TEXT PROVIDED:

Student Nursing Association chapter opens on campus

A nursing student practicing using a patient dummy

New chapter of the student Nursing Association opened at WCC. Gray Bancroft | Washtenaw Voice

By Colin MacDougall

Contributor

 

Nursing students are pictured on Washtenaw Community College’s ‘Employed’ campaign that attracts several hundred students to its nursing program every year. WCC has articulation agreements with other colleges and universities, churning out a professional and experienced workforce. For this reason, one of the Student Nursing Association’s founders, SNA President Jim Abraham, opened a chapter of the association at WCC.

The Student Nursing Association is a new club on WCC’s campus. SNA has applied to be a chapter of the National Student Nursing Association because of the wide interest in the nursing program at WCC. NSNA is a 60,000 student member association. Currently, the WCC SNA chapter has 38 members. Although the group on campus has applied for chapterhood, they are still awaiting approval from Michigan’s Student Nursing Association.

“It’s pretty recognized that nursing is a shortage industry. The only way that us as students can kind of fill that void is to come together as student professionals,”  said Brian Luther, a 43-year-old nursing student from Canton. “What better way to make that happen than to have a semi-professional organization to bring us together as students and prepare us for the workforce?”

Luther is one of the founding members and also the secretary of SNA.

Jeanne Patton, a 31-year-old student from Ypsilanti, and Jennifer Fillinger, a 20-year-old student from Saline, were interested in starting the program because WCC didn’t have an association and because they wanted to reach out to other nursing students. Patton reminds other nursing students that being apart of the SNA looks good on a resume.

To join the club, a member must be a nursing student, accepted into the nursing program.

“However,” Abraham says, “Because we are a community college, what I’m proposing to the state and national group is that we allow to bring in pre-nursing students.”

Source data:
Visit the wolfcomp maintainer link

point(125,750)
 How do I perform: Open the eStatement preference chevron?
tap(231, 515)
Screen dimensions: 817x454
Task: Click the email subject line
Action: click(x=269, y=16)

BRIEF A: According to the article about the new Student Nursing Association chapter, how many members does the WCC chapter currently have?
BRIEF B: Continue the article about the Student Nursing Association chapter at WCC, picking up after its final sentence.

TASK ANSWER A: 38 members.

TASK ANSWER B:
Abraham hopes to grow the club by doing this. Abraham has been approached by several students with nursing certificates, which is a prerequisite of the nursing program, asking if they could join the club.

“There has been more interest from pre-nursing students than current nursing students.”

The group meets every Monday in LA 340 from 2-3:30pm. To join the SNA there is a fee that a nursing student must pay. At the NSNA level, the fee is $35 for one year or $70 for two. The following year the fee increases to $40. Most of the fee goes to the state and national level, and a small portion goes to the group on WCC’s campus.

“Primarily the club is going to be involved in community outreach and developing leadership qualities within nursing students that are moving into the profession,” Abraham said. “The association looks to promote participation of assisting in development of better education for students.”

WCC’s nursing students are learning and working in hospitals all around southeast Michigan, like St. Joe’s, The VA of Ann Arbor, Beaumont, and even as far away as Henry Ford in Detroit.

“The nursing industry is a very difficult profession to go into, so we need as much support as we can get from other students,” said Ellen Martin, a 25-year-old nursing student from Ypsilanti.